Metadata-Version: 2.4
Name: scribe-minutes
Version: 0.1.0
Summary: Local, privacy-preserving meeting transcription and minutes generation for macOS. Parakeet TDT for speech-to-text, any OpenAI-compatible LLM for minutes.
Project-URL: Homepage, https://github.com/aaronmontgomery/scribe
Project-URL: Repository, https://github.com/aaronmontgomery/scribe
License-Expression: MIT
License-File: LICENSE
Keywords: mcp,meeting-minutes,mlx,parakeet,speech-to-text,transcription
Classifier: Development Status :: 4 - Beta
Classifier: Environment :: MacOS X
Classifier: Intended Audience :: Developers
Classifier: License :: OSI Approved :: MIT License
Classifier: Operating System :: MacOS
Classifier: Programming Language :: Python :: 3.12
Classifier: Topic :: Multimedia :: Sound/Audio :: Speech
Requires-Python: >=3.12
Requires-Dist: fastapi>=0.115.0
Requires-Dist: httpx>=0.28.0
Requires-Dist: parakeet-mlx>=0.5.1
Requires-Dist: python-multipart>=0.0.18
Requires-Dist: uvicorn[standard]>=0.34.0
Description-Content-Type: text/markdown

# Scribe

Local, privacy-preserving meeting transcription and minutes for macOS. Nothing leaves your machine.

Drop an audio or video file into the app, get a transcript and structured meeting minutes back.
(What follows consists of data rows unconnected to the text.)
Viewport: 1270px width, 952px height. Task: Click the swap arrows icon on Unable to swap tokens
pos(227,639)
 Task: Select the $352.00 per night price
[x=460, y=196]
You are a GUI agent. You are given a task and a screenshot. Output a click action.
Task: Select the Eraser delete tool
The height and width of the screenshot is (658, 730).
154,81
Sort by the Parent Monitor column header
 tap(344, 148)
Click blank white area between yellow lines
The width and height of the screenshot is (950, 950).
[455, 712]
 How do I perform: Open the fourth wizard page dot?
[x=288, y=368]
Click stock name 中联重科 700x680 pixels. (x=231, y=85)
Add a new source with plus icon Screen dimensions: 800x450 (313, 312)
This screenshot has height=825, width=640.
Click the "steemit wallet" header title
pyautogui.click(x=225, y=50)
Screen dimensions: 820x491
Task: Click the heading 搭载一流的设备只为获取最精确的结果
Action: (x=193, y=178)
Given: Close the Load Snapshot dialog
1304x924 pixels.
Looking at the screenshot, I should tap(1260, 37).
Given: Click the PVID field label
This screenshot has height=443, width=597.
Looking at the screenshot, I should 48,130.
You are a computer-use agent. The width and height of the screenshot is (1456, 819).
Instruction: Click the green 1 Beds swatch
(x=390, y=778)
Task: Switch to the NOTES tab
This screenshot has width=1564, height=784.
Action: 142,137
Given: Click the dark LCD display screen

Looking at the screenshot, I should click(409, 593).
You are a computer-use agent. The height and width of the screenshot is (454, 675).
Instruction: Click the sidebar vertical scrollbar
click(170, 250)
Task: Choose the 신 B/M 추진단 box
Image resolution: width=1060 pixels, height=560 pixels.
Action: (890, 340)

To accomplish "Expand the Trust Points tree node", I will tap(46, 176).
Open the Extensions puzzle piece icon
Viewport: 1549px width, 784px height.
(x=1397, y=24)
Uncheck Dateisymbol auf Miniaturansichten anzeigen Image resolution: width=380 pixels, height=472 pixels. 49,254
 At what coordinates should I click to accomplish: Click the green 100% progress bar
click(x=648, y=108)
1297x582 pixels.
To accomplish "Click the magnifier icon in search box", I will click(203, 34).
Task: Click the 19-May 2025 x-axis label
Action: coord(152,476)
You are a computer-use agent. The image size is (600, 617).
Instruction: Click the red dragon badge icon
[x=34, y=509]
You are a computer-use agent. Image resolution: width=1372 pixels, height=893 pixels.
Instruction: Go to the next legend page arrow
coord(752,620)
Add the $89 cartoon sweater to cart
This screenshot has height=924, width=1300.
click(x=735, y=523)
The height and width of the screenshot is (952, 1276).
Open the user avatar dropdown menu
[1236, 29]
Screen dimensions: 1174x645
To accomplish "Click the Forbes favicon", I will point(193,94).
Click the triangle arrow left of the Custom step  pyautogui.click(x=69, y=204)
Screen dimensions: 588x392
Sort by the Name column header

Record directly in the app if you prefer. Everything runs on your hardware — no cloud APIs, no data exfiltration, no subscriptions.

## What It Does

1. **Speech-to-text** via [Parakeet TDT](https://huggingface.co/mlx-community/parakeet-tdt-0.6b-v3) — Nvidia's speech model running on Apple MLX (GPU-accelerated on Apple Silicon). ~600MB model, processes audio in 2-minute chunks.
2. **Meeting minutes** via any OpenAI-compatible LLM — takes the transcript and produces attendees, agenda, decisions, action items. Works with local models (Qwen, Llama, Mistral via mlx-lm/ollama/vLLM) or remote APIs.
3. **MCP server** for LLM tools — Claude Code, Gemini CLI, or any MCP client can transcribe files and generate minutes directly.

## Install

**Requirements:** macOS 15+ on Apple Silicon, Python 3.12+, ffmpeg.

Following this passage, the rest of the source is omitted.